The circuit court denied the motion, and we affirmed the circuit court’s decision on appeal.[3]  We noted that all of Howard’s arguments were premised on his underlying argument that the test results should have been excluded at trial, and we determined that Howard was procedurally barred from raising an evidentiary issue that could have been raised during the no-merit proceeding.  See State v. Tillman, 2005 WI App 71, ¶¶19-20, 281 Wis. 2d 157, 696 N.W.2d 574.  In applying the procedural bar, we explained that we were confident in the outcome of the no-merit proceeding and that we did not share Howard’s view of the merits of the issues he sought to raise in his Wis. Stat. § 974.06 motion.  See id.  We specifically rejected Howard’s argument that counsel was ineffective by failing to request additional testing of samples that had already been destroyed. 

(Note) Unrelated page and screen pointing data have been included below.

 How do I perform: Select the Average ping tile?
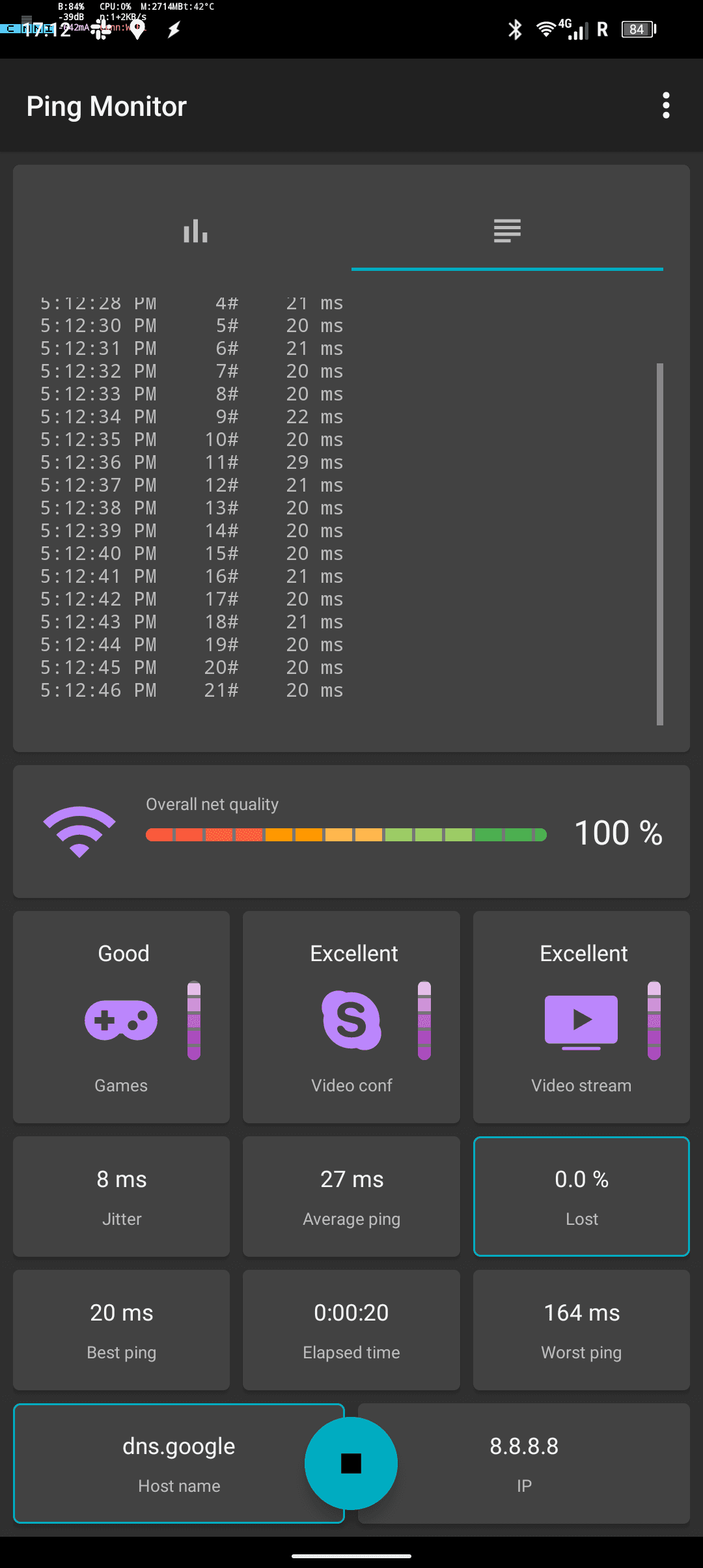pos(352,1196)
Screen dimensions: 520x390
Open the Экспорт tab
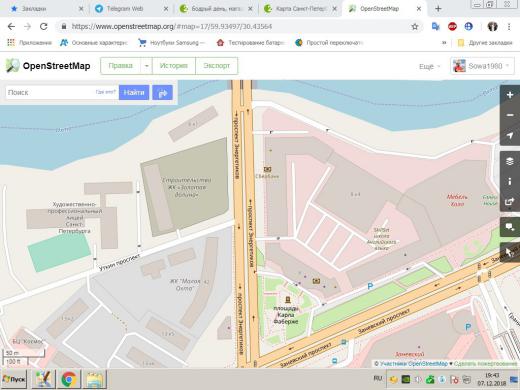tap(217, 66)
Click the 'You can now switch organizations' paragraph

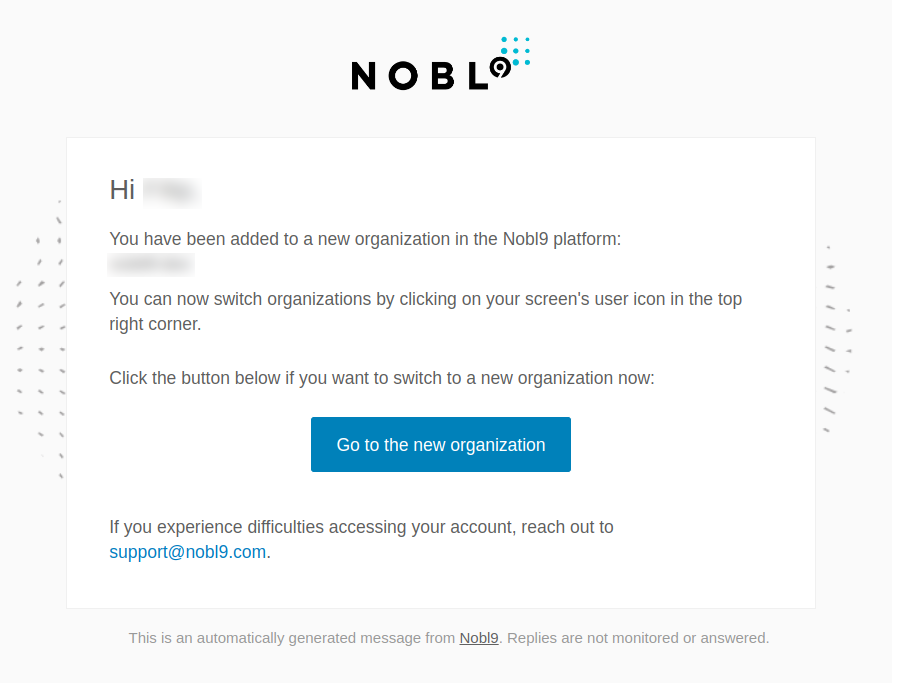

In January 2011, Howard again moved the circuit court for postconviction DNA testing under Wis. Stat. § 974.07.  Howard sought to re-test the victim’s and Howard’s biological material, to verify the source of each specimen and that each had tested positive for gonorrhea.  The circuit court denied the motion, and we affirmed on appeal.  We explained that Howard had not shown that it was reasonably probable that he would not have been prosecuted or convicted absent the test results showing that both Howard and the victim tested positive for gonorrhea, in light of the victim’s recorded interview and in-court testimony reporting that Howard had genital-to-genital sexual contact with her.  See § 974.07(7)(a)2.  We also noted that the material had already been tested, that Howard had not asserted new testing techniques were available, and that it appeared from the record before us that the evidence was not in the government’s possession.  See §§ 974.07(2)(b), (2)(c), and (7)(a)3.

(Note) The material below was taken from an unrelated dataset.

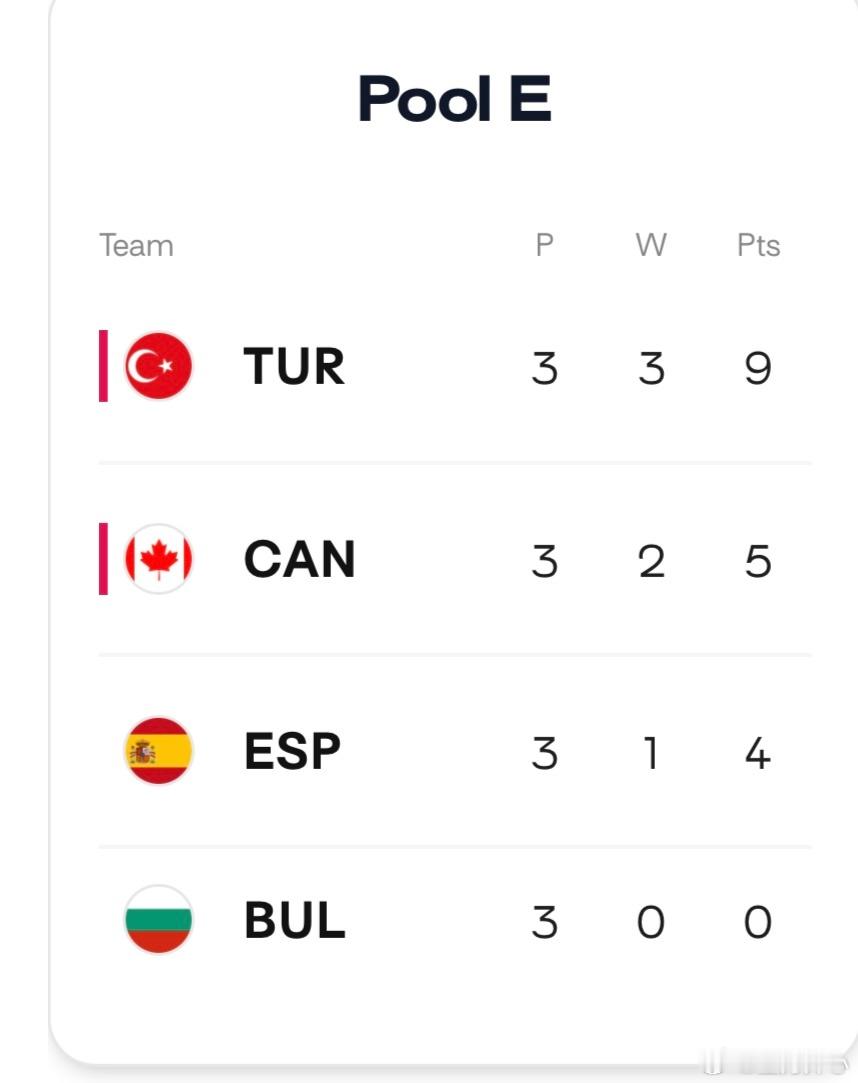Open the BUL team entry

[295, 920]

The crux of Howard’s argument in this appeal is that, had Howard known that the victim’s biological material was collected, tested and destroyed without ever being in the government’s possession,  the victim’s test results would have been excluded at trial and Howard would not have been convicted.  However, Howard does not explain why he did not raise this argument in his May 2009 postconviction motion when he had discovered the facts underlying that argument several months earlier, during proceedings related to Howard’s first motion for postconviction DNA testing.  See State v. Escalona-Naranjo, 185 Wis. 2d 168, 185, 517 N.W.2d 157 (1994) (when a defendant’s claim for relief could have been, but was not, raised in a prior postconviction motion or on direct appeal, the claim is procedurally barred unless the defendant shows a sufficient reason for failing to previously raise it).  Moreover, the underlying premise for Howard’s current argument—that Howard would not have been convicted had the biological material been excluded—has already been rejected by this court.  See State v. Witkowski, 163 Wis. 2d 985, 990, 473 N.W.2d 512 (Ct. App. 1991) (“A matter once litigated may not be relitigated in a subsequent postconviction proceeding no matter how artfully the defendant may rephrase the issue.”).     

Therefore,

IT IS ORDERED that the order is summarily affirmed pursuant to Wis. Stat. Rule 809.21.            


 

Diane M. Fremgen

Clerk of Court of Appeals



[1]  All references to the Wisconsin Statutes are to the 2013-14 version unless otherwise noted.

[2]  Brady v. Maryland, 373 U.S. 83 (1963). 

[3]  Howard also sought to appeal the circuit court’s order denying postconviction DNA testing, but we determined that his notice of appeal was not timely as to that order.